LSD Poisoning Workup
- Author: C Crawford Mechem, MD, MS, FACEP; Chief Editor: Robert G Darling, MD, FACEP more...
Laboratory Studies
- Diagnosis is made predominantly by history and physical examination. Direct diagnostic testing at identifying complications or excluding comorbidity.
- Routine urine or serum drug screens do not detect LSD. Specialized methods for confirmation exist but are not performed in most hospital laboratories. A radioimmunoassay is available for detecting LSD and its major metabolite, 2-oxy-LSD, in the urine. Urine remains positive for LSD up to 24-36 hours after ingesting 200-400 mg. However, given an accurate history, laboratory confirmation of LSD intoxication rarely is necessary. Levels in the urine do not correlate with severity of symptoms.

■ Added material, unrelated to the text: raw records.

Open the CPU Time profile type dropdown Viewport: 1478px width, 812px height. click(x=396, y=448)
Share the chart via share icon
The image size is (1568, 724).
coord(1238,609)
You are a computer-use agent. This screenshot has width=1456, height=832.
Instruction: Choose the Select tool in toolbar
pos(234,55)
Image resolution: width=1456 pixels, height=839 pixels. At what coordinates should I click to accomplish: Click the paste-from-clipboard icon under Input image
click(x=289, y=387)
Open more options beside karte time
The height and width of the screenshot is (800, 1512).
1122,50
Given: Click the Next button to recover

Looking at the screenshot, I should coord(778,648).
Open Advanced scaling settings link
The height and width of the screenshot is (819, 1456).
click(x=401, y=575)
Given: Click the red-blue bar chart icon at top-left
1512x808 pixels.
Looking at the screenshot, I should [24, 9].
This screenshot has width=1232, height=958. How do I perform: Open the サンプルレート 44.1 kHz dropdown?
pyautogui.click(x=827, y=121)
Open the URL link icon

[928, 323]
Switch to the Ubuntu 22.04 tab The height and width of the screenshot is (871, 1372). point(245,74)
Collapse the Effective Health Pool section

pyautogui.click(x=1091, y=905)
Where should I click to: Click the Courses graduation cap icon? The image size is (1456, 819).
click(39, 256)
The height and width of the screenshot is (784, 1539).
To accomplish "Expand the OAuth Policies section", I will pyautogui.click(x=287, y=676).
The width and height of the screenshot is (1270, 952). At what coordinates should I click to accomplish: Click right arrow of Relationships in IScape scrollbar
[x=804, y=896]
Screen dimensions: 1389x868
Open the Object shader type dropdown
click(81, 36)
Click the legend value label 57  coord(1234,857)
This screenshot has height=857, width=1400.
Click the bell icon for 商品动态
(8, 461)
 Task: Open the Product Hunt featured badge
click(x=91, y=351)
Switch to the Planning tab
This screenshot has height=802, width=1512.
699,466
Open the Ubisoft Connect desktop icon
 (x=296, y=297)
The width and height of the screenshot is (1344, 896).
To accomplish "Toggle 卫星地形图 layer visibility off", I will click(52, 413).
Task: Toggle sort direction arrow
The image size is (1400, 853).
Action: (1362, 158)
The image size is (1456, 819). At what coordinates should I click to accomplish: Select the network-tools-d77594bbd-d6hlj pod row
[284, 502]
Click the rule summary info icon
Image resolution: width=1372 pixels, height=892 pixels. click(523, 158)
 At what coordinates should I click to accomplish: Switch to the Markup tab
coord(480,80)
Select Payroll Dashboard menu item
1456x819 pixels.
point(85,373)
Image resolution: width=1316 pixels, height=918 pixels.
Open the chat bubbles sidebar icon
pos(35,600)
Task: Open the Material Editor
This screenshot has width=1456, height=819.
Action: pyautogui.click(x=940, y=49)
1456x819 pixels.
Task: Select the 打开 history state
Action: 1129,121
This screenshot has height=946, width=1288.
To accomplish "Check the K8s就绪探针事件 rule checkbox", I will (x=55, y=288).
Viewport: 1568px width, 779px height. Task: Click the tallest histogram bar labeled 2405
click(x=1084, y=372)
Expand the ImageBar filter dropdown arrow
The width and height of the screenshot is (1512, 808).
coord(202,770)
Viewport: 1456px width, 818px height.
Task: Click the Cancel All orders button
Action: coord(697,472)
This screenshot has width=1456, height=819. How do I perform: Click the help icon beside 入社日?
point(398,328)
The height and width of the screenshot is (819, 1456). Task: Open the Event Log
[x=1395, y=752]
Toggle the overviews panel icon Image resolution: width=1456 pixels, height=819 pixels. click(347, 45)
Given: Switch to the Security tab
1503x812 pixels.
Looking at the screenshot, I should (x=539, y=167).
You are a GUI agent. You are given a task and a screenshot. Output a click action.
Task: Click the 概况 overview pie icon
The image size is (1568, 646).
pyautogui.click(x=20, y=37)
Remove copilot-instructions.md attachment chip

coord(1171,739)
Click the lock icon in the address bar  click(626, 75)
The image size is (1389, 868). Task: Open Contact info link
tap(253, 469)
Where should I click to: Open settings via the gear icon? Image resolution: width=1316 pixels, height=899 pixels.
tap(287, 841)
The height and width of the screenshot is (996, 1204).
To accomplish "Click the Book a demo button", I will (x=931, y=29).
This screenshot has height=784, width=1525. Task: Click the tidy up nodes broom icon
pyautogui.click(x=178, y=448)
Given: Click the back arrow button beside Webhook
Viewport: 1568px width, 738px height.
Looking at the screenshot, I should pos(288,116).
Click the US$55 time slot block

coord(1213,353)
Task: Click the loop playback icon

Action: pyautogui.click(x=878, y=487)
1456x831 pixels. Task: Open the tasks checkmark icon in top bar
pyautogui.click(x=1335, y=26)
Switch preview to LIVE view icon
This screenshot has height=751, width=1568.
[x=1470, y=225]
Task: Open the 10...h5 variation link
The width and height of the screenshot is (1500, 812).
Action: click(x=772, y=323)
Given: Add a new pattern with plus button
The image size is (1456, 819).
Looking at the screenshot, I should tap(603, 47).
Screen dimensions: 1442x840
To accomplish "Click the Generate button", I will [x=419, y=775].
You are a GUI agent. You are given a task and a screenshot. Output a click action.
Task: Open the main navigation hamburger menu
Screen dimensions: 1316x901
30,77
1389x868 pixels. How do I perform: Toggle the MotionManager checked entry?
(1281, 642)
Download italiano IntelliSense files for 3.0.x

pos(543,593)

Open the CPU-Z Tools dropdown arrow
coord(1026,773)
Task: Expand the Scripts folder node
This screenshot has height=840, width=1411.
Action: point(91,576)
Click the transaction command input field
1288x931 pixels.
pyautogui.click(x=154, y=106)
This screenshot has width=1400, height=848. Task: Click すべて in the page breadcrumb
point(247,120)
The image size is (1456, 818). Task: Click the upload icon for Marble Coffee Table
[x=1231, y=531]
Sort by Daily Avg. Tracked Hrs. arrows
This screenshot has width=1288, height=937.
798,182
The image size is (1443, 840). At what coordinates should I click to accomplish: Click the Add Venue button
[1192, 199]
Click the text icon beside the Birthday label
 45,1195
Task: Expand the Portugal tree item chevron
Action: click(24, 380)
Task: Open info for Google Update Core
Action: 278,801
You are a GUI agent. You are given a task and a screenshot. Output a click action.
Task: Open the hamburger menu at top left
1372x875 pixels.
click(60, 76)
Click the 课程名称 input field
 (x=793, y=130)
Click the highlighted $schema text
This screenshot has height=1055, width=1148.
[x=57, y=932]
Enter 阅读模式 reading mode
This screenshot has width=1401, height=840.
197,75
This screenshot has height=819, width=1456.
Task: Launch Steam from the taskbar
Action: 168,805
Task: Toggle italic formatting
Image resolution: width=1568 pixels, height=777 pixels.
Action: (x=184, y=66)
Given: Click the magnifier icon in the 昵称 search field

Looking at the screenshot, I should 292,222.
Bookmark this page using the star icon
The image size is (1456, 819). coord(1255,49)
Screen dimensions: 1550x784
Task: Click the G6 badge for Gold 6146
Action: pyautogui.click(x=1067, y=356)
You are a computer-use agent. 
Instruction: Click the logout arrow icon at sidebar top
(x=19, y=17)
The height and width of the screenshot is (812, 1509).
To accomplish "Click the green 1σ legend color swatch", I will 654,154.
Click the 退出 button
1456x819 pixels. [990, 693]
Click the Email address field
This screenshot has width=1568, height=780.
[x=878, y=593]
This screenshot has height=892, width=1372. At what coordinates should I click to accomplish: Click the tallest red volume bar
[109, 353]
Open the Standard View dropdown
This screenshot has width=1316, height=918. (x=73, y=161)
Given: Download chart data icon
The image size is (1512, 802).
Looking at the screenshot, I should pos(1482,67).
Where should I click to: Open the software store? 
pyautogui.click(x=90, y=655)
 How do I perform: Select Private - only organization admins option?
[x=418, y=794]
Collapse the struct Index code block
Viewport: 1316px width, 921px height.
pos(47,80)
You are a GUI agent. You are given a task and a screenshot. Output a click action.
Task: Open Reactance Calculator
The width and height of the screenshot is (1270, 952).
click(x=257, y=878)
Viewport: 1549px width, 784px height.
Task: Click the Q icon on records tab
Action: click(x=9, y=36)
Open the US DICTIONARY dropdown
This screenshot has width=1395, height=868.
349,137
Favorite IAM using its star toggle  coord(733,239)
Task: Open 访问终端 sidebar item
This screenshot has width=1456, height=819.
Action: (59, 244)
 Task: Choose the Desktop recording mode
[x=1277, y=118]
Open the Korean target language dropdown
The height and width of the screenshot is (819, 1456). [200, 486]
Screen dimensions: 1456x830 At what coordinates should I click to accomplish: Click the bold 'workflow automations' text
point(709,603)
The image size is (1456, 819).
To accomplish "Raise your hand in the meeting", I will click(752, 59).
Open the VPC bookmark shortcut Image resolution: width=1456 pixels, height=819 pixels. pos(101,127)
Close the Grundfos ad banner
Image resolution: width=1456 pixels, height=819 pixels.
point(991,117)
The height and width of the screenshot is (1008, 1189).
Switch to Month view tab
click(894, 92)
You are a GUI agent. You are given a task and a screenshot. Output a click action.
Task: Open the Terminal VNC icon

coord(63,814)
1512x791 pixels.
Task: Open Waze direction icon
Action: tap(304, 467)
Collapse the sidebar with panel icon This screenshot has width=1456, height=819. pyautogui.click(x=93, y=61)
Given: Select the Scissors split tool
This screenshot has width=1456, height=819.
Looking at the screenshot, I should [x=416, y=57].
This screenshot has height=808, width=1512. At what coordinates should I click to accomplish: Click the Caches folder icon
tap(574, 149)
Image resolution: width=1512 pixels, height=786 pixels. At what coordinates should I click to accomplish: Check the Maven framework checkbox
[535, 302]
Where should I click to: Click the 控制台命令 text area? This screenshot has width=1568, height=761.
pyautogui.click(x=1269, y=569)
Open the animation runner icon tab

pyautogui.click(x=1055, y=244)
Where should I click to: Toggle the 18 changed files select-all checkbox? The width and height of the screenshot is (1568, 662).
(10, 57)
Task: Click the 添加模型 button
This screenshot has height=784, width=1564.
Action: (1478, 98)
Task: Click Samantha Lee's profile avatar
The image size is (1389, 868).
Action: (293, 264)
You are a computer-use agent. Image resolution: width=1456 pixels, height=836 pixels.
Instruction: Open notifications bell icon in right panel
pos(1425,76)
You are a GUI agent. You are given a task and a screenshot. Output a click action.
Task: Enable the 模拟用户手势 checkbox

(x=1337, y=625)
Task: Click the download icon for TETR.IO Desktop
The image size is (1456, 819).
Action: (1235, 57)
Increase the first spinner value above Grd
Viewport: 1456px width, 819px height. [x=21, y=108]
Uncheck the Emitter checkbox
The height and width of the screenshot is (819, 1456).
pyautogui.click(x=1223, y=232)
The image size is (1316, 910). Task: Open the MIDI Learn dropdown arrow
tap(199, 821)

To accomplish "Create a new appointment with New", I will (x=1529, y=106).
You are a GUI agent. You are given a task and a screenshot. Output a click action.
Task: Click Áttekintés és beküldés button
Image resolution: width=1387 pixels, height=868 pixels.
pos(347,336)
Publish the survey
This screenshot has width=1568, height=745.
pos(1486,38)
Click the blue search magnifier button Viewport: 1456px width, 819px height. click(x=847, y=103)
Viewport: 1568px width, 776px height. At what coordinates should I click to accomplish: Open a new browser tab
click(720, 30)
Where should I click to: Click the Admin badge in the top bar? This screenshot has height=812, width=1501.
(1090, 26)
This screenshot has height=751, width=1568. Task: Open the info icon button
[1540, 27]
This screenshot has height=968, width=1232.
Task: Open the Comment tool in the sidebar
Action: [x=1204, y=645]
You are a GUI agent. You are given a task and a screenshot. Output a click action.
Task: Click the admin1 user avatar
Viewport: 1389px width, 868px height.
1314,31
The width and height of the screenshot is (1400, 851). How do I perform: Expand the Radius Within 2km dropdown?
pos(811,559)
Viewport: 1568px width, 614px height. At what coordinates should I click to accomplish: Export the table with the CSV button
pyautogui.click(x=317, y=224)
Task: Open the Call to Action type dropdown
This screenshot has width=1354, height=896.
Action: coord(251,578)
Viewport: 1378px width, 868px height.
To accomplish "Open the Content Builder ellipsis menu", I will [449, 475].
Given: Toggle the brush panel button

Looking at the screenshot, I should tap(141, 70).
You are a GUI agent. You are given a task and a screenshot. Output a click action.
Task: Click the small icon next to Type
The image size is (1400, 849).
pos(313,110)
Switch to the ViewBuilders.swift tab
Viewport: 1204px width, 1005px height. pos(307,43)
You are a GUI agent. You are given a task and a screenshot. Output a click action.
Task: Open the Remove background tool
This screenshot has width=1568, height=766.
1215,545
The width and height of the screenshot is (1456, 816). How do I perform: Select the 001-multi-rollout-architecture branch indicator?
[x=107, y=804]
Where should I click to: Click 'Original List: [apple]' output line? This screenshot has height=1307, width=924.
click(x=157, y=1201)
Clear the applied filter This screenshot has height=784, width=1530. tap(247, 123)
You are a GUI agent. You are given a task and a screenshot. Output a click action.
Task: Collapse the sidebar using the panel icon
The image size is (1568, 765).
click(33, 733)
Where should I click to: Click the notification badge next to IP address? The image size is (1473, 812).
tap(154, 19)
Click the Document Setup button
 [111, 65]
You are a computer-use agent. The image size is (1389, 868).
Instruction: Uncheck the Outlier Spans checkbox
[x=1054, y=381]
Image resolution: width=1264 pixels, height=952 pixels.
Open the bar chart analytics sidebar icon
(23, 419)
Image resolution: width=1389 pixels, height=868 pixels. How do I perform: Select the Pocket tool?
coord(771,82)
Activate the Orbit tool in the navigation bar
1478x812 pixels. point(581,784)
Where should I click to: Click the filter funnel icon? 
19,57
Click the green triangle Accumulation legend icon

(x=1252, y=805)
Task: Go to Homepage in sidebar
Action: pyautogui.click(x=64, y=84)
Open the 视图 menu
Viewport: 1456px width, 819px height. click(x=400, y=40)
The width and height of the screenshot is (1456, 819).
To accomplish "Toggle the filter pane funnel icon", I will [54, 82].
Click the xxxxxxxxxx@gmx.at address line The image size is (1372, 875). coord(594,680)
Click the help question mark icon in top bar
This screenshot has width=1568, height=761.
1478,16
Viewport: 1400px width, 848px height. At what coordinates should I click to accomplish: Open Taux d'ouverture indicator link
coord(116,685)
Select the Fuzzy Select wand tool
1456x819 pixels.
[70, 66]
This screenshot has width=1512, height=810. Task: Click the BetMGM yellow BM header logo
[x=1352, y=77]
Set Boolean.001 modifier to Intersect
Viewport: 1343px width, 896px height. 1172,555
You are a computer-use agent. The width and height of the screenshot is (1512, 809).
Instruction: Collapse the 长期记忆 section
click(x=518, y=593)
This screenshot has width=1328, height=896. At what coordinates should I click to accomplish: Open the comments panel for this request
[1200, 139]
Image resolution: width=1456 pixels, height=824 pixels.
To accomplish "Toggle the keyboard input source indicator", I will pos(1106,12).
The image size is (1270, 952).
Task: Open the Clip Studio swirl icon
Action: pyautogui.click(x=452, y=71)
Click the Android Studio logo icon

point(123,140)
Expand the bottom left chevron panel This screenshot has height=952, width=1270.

- Coagulation studies, total creatine phosphokinase, or serum electrolytes may be indicated in patients with seizures, coma, or a neuroleptic malignant syndrome–like presentation to identify coagulopathy or rhabdomyolysis or to exclude other diagnoses. Platelet dysfunction and associated bleeding have been reported in patients with large LSD overdoses.
Imaging Studies
- Imaging studies such as radiographs or CT scans rarely are necessary. However, they may aid in identifying complications of LSD use or in excluding other diagnoses.
Other Tests
- ECG may be appropriate if co-ingestion is possible or to exclude other causes of tachycardia.
Procedures
- Lumbar puncture may be indicated to exclude meningitis or encephalitis.